*The data*.
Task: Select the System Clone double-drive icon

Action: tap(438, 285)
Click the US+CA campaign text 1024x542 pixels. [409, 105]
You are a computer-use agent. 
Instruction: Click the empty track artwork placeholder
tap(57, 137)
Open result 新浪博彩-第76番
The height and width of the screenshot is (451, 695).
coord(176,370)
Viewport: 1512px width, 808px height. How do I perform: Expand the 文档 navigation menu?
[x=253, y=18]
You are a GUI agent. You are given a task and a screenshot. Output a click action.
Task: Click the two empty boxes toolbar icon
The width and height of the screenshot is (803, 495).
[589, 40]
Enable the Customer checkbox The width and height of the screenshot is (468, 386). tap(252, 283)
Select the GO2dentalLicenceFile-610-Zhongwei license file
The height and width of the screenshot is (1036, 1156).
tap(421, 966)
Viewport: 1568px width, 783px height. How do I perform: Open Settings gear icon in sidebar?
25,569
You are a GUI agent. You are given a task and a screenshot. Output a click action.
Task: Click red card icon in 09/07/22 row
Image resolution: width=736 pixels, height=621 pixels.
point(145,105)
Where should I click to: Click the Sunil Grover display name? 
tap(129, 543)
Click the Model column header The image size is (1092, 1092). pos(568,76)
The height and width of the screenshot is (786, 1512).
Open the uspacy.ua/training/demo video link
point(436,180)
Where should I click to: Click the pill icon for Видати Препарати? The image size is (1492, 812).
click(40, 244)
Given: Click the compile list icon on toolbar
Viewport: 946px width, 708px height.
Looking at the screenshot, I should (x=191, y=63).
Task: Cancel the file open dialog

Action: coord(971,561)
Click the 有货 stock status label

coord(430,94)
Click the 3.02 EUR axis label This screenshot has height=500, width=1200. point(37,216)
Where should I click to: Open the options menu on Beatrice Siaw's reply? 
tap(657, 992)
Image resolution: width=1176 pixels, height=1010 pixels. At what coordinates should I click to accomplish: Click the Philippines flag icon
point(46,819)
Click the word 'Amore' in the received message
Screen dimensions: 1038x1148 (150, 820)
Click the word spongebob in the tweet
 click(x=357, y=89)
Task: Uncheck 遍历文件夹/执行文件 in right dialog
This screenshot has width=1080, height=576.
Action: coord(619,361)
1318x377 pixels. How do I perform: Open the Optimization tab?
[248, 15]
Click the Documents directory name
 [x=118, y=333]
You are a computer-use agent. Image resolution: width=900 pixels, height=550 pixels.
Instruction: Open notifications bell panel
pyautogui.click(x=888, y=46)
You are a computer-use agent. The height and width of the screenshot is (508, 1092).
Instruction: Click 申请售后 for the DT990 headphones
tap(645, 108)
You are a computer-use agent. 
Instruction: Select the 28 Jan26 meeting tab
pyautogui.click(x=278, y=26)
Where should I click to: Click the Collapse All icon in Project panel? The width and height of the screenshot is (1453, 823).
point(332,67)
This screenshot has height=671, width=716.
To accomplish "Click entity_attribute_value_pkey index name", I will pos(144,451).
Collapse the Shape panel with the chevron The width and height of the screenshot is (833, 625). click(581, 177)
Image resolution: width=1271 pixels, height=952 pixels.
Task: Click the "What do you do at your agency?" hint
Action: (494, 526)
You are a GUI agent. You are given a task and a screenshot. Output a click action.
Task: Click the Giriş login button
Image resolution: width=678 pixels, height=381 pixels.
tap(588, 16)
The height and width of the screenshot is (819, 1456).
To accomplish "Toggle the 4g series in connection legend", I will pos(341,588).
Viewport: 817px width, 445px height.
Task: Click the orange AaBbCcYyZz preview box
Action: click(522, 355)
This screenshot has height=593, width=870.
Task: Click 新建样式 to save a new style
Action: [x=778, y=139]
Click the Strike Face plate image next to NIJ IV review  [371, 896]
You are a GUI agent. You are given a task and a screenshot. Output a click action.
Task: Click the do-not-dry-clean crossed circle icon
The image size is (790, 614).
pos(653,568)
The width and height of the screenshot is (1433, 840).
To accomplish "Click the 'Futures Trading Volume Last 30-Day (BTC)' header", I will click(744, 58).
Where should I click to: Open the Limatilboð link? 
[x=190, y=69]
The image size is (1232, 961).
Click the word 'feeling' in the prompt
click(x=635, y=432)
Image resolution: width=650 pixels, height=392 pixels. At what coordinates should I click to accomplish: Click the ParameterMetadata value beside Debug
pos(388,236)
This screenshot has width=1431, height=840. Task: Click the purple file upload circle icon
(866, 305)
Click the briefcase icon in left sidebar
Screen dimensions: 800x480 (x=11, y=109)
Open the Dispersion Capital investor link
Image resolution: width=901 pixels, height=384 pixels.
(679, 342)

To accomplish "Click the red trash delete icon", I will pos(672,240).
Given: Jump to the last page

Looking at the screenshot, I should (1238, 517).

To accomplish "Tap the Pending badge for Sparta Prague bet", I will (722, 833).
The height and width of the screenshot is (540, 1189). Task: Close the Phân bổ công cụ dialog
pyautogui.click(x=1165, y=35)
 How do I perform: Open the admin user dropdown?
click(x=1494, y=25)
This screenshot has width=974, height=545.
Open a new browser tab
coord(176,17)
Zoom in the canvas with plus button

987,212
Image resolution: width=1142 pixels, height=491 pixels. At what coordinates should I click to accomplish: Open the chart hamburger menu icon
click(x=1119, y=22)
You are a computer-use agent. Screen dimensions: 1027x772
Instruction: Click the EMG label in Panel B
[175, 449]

*What is required*. Pull every line containing "computer" out of the data above.

*Written solution*.
You are a computer-use agent. 
You are a computer-use agent. Image resolution: width=900 pixels, height=550 pixels.
You are a computer-use agent. The height and width of the screenshot is (508, 1092).
You are a computer-use agent. 
You are a computer-use agent. Screen dimensions: 1027x772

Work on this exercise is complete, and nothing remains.